Rehberger's work showed that the visible action stream and watch mode helped attentive users notice anomalies, but that an inattentive user, or one running Operator across multiple parallel tasks, could plausibly miss the attack.[26] OpenAI responded by tightening confirmation prompts on certain navigation patterns and by expanding watch mode coverage on sensitive sites, but Rehberger and other researchers continued to argue that prompt injection was an unsolved problem at the model level rather than something that could be fully patched at the product layer.

These findings became part of a broader 2025 conversation about [AI safety](/wiki/ai_safety) for browser agents. The same underlying concerns later resurfaced for Anthropic's Claude for Chrome and for OpenAI's own Atlas browser, both of which received fresh prompt-injection demonstrations within days of launch.[21]

### Jailbreak and refusal behavior

Researchers also probed Operator's refusal behavior on restricted tasks.
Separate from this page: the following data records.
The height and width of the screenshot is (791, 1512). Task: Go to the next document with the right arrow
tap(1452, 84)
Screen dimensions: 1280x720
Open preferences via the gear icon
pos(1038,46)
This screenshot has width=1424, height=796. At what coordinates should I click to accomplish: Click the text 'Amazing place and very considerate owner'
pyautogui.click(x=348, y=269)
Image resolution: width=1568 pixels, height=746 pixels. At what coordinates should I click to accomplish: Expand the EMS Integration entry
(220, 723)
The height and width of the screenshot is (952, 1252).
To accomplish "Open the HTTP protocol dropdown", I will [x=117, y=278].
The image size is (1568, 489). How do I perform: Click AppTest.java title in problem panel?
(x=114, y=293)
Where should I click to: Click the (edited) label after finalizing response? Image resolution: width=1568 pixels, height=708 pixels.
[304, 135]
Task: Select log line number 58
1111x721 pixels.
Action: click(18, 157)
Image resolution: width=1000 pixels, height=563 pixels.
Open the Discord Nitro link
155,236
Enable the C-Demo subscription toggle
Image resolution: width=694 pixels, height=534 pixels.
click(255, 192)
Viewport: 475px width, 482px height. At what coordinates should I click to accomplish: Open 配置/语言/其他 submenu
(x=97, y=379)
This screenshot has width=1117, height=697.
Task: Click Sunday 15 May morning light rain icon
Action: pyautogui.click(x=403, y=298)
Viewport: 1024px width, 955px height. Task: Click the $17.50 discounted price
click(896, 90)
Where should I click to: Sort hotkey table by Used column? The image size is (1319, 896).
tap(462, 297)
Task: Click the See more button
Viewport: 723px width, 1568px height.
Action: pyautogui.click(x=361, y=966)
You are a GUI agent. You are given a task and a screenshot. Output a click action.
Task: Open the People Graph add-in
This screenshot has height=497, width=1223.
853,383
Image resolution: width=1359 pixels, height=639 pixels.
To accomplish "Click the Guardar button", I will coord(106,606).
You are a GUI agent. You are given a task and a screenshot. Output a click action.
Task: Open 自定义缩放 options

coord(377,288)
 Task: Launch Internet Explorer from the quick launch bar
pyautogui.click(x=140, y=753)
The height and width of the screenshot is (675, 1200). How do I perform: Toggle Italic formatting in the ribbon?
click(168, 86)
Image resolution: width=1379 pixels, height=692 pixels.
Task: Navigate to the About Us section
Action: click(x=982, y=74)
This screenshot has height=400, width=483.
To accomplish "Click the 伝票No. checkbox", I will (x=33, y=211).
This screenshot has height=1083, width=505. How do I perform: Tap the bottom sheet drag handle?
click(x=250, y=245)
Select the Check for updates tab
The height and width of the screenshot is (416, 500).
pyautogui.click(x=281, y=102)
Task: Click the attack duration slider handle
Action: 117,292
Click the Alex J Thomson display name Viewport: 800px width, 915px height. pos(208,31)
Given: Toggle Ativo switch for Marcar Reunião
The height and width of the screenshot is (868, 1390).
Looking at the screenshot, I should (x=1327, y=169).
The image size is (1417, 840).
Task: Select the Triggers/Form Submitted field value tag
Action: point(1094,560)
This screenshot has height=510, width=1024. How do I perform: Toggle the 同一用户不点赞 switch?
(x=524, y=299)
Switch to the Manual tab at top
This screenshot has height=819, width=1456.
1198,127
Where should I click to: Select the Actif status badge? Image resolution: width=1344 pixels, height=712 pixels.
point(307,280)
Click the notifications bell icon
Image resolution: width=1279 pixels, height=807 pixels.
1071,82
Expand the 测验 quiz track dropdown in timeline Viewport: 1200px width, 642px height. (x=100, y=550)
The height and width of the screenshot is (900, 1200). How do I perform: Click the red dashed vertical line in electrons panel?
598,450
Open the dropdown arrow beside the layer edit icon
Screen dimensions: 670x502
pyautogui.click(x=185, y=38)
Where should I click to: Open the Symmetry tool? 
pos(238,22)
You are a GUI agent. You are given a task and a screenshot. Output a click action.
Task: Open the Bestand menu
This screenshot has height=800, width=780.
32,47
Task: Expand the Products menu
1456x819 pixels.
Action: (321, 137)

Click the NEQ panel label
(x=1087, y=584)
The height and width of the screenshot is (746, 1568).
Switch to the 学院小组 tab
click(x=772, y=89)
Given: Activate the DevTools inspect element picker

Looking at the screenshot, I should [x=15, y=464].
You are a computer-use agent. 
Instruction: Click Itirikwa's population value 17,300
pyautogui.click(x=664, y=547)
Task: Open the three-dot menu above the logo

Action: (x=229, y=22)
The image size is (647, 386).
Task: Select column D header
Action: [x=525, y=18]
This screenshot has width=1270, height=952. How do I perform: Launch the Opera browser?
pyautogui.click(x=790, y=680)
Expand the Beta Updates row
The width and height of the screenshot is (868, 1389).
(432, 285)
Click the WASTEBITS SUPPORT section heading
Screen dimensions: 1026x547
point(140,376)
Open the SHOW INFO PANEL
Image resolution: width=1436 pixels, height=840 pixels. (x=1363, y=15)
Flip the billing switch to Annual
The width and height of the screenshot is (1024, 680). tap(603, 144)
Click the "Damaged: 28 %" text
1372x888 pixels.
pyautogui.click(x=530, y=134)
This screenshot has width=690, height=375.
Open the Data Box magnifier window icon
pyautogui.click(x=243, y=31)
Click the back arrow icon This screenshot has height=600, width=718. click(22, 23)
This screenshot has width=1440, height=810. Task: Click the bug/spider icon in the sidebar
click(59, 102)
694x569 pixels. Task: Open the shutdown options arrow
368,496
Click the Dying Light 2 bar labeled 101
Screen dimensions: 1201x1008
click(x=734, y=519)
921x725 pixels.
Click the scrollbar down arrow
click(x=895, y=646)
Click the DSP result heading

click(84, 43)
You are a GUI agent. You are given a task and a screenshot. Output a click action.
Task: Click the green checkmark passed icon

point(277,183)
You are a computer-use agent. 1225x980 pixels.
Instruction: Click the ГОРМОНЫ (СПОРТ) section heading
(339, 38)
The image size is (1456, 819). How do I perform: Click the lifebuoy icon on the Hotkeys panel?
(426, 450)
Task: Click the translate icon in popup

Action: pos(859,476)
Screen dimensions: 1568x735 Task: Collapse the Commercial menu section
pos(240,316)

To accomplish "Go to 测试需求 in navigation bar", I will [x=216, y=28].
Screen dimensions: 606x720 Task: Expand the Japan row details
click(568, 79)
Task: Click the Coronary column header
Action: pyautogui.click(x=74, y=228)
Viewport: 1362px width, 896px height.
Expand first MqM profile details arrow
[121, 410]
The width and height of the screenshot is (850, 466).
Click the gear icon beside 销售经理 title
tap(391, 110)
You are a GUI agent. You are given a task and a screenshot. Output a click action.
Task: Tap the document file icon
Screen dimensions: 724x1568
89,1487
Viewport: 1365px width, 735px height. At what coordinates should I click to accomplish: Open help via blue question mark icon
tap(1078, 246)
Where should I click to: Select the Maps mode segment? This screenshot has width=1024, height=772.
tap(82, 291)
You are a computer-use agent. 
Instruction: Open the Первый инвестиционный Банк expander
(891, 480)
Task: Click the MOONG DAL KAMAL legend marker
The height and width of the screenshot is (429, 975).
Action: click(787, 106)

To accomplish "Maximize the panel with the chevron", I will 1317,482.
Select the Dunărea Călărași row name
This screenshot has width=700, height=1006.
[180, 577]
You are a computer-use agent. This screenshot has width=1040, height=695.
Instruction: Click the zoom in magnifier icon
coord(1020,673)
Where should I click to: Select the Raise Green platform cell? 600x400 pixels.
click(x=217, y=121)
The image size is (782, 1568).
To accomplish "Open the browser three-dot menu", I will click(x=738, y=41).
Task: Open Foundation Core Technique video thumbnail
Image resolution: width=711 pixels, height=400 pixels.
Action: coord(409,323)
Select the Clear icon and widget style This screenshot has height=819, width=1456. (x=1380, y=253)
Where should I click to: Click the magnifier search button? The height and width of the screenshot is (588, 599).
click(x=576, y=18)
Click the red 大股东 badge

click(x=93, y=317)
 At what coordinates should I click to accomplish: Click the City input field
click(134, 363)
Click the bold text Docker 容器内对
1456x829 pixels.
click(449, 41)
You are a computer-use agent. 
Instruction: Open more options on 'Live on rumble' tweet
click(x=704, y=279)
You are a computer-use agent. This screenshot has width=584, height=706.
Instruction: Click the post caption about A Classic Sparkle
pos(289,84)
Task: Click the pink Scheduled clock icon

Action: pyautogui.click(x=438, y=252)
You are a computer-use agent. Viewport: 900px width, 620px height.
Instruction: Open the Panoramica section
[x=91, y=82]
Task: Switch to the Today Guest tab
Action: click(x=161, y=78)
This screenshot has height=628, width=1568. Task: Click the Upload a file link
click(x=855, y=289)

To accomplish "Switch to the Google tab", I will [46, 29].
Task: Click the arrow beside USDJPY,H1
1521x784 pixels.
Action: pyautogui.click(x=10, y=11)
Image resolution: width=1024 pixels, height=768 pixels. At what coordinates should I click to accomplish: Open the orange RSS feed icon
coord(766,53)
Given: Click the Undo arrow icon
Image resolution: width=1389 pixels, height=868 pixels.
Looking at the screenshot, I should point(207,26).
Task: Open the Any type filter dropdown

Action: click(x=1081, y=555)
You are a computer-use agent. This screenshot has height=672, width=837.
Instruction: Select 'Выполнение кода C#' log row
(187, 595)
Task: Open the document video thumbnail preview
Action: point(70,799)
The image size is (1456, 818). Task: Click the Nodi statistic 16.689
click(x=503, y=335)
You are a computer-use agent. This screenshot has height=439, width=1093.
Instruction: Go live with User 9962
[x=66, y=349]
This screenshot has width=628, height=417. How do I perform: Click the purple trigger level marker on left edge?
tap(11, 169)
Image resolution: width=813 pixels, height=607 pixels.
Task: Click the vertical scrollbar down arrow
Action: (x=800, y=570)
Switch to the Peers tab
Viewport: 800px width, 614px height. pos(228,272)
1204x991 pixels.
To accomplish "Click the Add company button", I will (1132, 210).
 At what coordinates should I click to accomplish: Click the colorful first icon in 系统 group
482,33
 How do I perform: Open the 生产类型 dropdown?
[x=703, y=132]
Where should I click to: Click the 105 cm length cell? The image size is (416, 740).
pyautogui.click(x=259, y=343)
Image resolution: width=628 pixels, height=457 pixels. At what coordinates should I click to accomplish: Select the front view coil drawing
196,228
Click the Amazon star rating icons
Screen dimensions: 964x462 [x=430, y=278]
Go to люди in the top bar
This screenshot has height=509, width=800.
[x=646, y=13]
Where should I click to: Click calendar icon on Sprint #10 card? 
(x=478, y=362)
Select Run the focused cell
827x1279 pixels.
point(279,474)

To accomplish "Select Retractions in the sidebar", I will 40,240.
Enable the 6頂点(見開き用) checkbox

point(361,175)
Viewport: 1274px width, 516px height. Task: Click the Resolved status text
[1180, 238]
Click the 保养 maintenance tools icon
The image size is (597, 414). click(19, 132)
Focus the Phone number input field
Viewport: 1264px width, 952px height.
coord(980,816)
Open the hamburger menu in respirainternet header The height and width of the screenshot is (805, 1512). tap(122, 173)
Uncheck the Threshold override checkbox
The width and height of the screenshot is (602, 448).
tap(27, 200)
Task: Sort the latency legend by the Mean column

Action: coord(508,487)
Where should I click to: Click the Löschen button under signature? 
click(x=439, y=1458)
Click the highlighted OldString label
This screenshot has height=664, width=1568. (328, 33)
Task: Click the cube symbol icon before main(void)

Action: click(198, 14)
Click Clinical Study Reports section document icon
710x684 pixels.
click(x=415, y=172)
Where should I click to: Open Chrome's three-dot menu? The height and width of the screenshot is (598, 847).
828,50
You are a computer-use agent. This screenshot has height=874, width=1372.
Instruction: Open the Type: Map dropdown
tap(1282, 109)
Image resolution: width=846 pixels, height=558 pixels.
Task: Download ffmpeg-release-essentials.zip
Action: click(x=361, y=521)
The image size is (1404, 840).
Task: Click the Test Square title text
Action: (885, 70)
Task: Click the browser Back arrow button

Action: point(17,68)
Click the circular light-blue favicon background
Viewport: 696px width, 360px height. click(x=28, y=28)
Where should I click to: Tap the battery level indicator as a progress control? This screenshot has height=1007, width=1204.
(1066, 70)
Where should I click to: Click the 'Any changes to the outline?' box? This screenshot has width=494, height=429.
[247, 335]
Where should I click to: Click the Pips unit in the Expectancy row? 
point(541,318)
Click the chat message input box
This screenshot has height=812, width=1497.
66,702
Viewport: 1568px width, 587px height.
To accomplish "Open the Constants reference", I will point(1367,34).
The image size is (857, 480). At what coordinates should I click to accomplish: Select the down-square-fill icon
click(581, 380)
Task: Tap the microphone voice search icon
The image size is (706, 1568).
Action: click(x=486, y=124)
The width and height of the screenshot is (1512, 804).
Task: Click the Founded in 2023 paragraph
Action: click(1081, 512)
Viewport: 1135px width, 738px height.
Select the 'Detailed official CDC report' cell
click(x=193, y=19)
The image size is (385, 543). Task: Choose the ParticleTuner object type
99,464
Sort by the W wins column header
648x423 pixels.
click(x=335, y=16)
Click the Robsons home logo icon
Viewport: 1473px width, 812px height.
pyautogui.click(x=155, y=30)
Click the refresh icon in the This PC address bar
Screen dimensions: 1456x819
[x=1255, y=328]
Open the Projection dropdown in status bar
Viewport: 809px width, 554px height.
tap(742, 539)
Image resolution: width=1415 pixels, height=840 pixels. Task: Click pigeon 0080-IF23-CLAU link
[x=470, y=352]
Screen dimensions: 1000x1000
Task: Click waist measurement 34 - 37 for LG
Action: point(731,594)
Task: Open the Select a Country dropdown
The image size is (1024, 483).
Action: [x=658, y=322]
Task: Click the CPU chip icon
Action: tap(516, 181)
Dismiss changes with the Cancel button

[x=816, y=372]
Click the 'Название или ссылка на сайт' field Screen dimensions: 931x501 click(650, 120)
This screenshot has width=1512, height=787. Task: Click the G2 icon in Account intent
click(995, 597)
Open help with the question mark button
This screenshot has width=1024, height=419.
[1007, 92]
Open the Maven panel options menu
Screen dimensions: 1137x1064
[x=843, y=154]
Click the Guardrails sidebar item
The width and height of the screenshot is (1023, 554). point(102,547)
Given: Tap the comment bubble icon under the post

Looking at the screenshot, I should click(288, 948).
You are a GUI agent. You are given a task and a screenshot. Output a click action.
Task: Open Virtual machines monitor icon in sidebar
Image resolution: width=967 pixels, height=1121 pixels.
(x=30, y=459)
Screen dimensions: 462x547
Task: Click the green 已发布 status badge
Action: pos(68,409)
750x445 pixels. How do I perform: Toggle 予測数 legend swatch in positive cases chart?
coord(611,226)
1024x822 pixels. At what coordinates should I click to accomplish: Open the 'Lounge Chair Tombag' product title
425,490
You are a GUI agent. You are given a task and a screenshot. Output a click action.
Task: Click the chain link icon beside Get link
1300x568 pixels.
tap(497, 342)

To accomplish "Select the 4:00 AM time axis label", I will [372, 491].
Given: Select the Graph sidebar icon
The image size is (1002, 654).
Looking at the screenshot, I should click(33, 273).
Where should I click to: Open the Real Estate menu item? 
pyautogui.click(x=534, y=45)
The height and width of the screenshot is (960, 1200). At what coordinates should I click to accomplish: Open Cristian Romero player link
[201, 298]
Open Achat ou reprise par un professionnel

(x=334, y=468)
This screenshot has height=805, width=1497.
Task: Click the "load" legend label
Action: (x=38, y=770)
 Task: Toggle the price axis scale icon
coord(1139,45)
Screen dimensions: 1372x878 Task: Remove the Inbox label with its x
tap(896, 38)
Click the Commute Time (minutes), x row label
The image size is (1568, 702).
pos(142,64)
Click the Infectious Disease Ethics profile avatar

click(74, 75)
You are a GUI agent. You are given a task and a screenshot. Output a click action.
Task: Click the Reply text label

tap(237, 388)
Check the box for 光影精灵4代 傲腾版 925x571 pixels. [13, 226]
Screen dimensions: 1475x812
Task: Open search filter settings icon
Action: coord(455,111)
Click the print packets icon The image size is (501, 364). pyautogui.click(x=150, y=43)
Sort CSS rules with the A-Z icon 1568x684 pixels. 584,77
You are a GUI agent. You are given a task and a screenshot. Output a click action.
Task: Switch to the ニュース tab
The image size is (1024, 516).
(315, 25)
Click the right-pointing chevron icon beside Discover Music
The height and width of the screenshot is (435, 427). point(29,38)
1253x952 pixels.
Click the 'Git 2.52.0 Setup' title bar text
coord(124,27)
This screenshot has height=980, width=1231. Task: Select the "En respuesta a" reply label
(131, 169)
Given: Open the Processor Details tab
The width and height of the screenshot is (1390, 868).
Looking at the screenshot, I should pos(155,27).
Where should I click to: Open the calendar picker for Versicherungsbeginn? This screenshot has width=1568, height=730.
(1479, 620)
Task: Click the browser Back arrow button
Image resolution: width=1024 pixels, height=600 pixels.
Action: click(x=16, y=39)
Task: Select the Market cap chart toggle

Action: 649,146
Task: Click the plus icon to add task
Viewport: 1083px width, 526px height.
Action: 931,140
Hard restrictions on stock trading, banking transfers, and certain legal actions held under direct prompts, but softer guardrails (such as the disposition to ask before clicking "Place order") could be weakened by elaborate role-play prompts or chained instructions. The pattern was familiar from chat-based jailbreaks: the model's underlying willingness to take an action could be raised through context manipulation, even when the wrapper layer eventually caught the result.

## Subsequent updates

Operator received several model and policy updates during its short standalone life.

### CUA in the API (March 2025)

On March 11, 2025, OpenAI made the CUA model available to developers through its new Responses API as part of a broader set of agent-building tools.[9] Access was initially limited to a research preview for select developers in usage tiers 3 through 5.[9] Pricing was set at $3 per million input tokens and $12 per million output tokens.[9]

Unlike the consumer-facing Operator product, which controlled only a web browser, the API version of CUA could in principle drive any graphical environment that exposed screenshots, including desktop applications and mobile interfaces. Common targets included data entry, application workflow automation, internal tool testing, and cross-application processes that previously required brittle scraping or robotic process automation. OpenAI published a sample application on GitHub (openai/openai-cua-sample-app), and enterprises could optionally run CUA locally for additional security and data control.[9]

### Geographic expansion (February to mid-2025)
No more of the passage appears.